(Data items)
=====

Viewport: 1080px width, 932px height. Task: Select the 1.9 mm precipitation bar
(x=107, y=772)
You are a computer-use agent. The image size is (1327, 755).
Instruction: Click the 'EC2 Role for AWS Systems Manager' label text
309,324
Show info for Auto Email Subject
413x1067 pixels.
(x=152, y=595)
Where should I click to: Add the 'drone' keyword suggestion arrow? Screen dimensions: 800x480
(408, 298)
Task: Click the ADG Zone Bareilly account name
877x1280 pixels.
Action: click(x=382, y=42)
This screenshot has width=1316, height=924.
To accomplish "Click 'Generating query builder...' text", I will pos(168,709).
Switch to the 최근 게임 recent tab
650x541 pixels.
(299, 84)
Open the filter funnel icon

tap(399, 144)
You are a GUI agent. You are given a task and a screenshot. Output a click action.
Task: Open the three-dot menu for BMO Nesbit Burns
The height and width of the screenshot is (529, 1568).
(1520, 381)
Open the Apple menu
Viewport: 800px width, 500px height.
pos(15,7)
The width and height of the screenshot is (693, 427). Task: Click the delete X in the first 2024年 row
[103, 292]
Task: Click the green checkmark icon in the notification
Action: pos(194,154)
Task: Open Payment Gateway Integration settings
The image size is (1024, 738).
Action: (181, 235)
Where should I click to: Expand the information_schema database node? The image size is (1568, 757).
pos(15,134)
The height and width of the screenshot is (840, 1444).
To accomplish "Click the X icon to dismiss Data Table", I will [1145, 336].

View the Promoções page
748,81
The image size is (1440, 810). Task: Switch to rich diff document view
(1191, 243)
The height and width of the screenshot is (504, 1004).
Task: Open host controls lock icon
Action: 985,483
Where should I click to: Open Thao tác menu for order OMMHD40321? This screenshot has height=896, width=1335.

=====

# BRIEF
Only a verbatim transcription of the lines from the one containing "The image size is (1440, 810)." through the last line of the records counts as the answer.

# SOLUTION TO THE PROBLEM
The image size is (1440, 810). Task: Switch to rich diff document view
(1191, 243)
The height and width of the screenshot is (504, 1004).
Task: Open host controls lock icon
Action: 985,483
Where should I click to: Open Thao tác menu for order OMMHD40321? This screenshot has height=896, width=1335.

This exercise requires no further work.